How to reduce CUDA synchronize latency / delay

3.9k views Asked by At

This question is related to using cuda streams to run many kernels

In CUDA there are many synchronization commands cudaStreamSynchronize, CudaDeviceSynchronize, cudaThreadSynchronize, and also cudaStreamQuery to check if streams are empty.

I noticed when using the profiler that these synchronize commands introduce a large delay to the program. I was wondering if anyone knows any means to reduce this latency apart from of course using as few synchronisation commands as possible.

Also is there any figures to judge the most effecient synchronisation method. that is consider 3 streams used in an application and two of them need to complete for me to launch a forth streams should i use 2 cudaStreamSyncs or just one cudaDeviceSync what will incur less loss ?

1

There are 1 answers

4
ArchaeaSoftware On

The main difference between synchronize methods is "polling" and "blocking."

"Polling" is the default mechanism for the driver to wait for the GPU - it waits for a 32-bit memory location to attain a certain value written by the GPU. It may return the wait more quickly after the wait is resolved, but while waiting, it burns a CPU core looking at that memory location.

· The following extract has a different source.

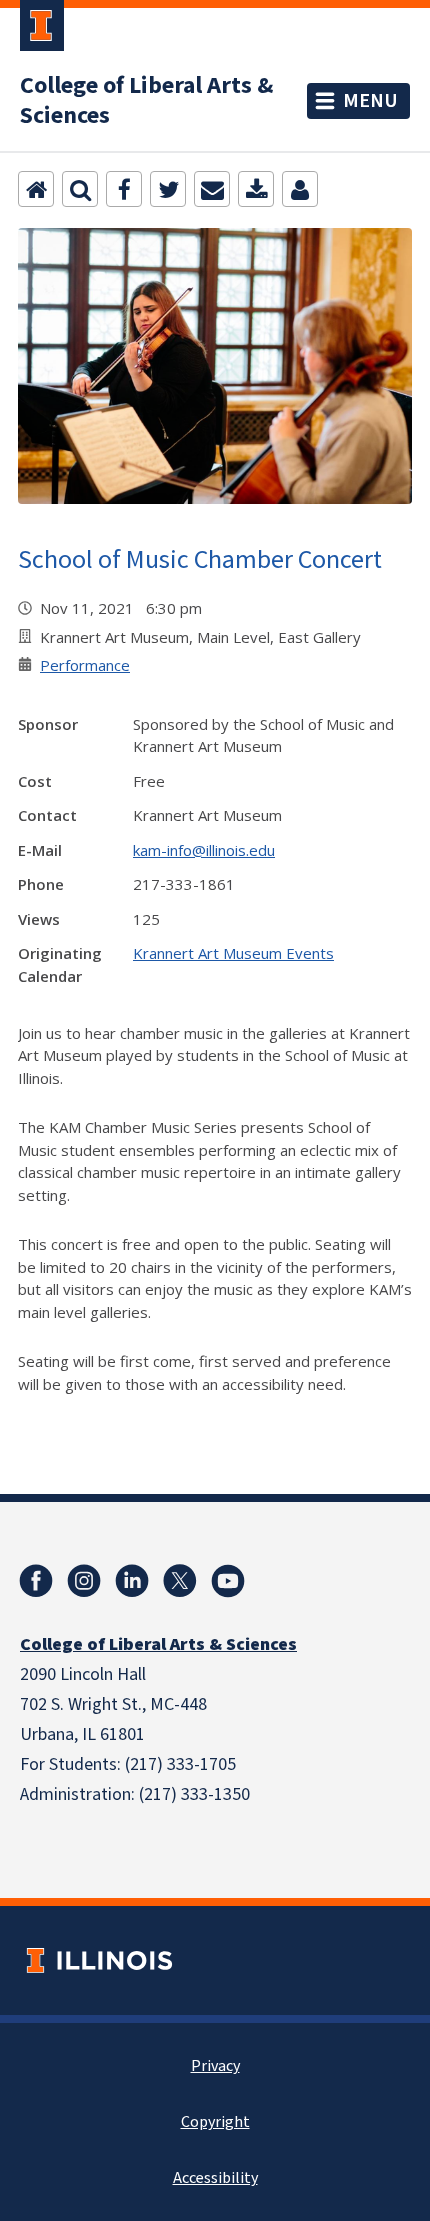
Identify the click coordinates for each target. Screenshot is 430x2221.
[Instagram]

"Blocking" can be requested by calling cudaSetDeviceFlags() with cudaDeviceScheduleBlockingSync, or calling cudaEventCreate() with cudaEventBlockingSync. Blocking waits cause the driver to insert a command into the DMA command buffer that signals an interrupt when all preceding commands in the buffer have been executed. The driver can then map the interrupt to a Windows event or a Linux file handle, enabling the synchronization commands to wait without constantly burning CPU, as do the default polling methods.

The queries are basically a manual check of that 32-bit memory location used for polling waits; so in most situations, they are very cheap. But if ECC is enabled, the query will dive into kernel mode to check if there are any ECC errors; and on Windows, any pending commands will be flushed to the driver (which requires a kernel thunk).